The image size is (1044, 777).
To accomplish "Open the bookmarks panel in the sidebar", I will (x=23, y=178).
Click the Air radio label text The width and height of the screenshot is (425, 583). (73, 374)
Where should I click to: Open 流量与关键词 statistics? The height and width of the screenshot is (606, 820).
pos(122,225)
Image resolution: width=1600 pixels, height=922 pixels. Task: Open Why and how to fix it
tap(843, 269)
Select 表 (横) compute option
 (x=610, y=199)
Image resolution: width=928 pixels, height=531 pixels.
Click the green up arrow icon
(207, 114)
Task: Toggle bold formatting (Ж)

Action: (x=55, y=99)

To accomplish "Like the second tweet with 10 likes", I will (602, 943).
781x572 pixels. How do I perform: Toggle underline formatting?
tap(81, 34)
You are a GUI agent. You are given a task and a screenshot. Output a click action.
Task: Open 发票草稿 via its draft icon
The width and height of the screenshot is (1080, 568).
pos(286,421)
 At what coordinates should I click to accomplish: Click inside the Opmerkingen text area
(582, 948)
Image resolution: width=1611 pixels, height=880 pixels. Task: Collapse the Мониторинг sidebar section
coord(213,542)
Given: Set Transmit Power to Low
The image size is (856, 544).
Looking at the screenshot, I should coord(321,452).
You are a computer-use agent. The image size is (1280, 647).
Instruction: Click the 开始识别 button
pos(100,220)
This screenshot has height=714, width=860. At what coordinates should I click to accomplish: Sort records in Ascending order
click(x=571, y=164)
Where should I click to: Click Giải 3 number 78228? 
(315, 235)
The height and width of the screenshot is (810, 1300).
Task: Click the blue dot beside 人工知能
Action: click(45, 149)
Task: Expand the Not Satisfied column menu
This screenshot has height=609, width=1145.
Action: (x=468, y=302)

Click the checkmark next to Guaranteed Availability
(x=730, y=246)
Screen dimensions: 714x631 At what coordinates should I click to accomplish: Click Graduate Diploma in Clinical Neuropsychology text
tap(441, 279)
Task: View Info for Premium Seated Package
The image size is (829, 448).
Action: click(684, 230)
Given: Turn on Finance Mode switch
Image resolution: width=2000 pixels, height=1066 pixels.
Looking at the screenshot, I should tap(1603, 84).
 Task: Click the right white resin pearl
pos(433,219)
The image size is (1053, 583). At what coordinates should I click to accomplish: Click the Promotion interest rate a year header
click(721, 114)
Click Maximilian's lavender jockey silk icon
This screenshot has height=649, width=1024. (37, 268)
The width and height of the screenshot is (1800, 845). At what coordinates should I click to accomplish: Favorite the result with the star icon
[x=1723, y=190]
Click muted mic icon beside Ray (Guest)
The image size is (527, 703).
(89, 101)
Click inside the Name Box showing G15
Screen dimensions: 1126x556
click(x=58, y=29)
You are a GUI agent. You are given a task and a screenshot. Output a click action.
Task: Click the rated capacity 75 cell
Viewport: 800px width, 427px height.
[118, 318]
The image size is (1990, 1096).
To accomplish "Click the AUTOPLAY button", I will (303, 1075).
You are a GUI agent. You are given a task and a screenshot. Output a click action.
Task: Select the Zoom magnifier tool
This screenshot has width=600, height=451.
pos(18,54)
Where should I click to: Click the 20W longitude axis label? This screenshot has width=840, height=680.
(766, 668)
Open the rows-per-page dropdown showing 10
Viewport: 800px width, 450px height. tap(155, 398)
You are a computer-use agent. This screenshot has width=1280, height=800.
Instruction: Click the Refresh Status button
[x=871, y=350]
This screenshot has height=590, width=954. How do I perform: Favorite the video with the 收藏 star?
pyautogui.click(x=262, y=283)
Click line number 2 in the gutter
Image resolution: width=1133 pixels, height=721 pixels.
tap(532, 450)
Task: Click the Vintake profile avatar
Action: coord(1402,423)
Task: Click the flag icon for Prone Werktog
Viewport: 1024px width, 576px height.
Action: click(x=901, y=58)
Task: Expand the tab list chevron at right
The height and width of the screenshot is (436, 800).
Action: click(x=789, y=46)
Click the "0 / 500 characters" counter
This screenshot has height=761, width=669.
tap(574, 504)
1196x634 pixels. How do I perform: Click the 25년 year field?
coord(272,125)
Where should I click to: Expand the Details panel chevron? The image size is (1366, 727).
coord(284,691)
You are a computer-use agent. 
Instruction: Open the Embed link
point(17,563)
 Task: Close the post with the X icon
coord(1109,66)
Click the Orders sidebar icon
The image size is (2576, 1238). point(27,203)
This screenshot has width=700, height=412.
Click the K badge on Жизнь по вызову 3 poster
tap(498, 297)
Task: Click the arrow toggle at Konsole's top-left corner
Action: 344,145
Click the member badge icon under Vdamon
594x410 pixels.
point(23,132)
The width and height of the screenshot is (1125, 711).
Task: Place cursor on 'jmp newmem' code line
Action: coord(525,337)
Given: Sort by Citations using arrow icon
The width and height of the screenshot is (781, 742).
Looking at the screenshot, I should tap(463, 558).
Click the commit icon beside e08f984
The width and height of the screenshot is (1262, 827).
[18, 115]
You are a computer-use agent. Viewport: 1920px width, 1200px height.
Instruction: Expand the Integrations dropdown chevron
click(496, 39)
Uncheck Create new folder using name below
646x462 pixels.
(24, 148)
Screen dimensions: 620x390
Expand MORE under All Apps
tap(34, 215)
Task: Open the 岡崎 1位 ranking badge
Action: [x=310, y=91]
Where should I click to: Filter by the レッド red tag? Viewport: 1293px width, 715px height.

□ □ □ □ □

EXERCISE: Reproduce the lines above, beginning at the line with "Given: Sort by Citations using arrow icon" and stopping after the line with "Screen dimensions: 620x390", exactly as they are.

ANSWER AREA:
Given: Sort by Citations using arrow icon
The width and height of the screenshot is (781, 742).
Looking at the screenshot, I should tap(463, 558).
Click the commit icon beside e08f984
The width and height of the screenshot is (1262, 827).
[18, 115]
You are a computer-use agent. Viewport: 1920px width, 1200px height.
Instruction: Expand the Integrations dropdown chevron
click(496, 39)
Uncheck Create new folder using name below
646x462 pixels.
(24, 148)
Screen dimensions: 620x390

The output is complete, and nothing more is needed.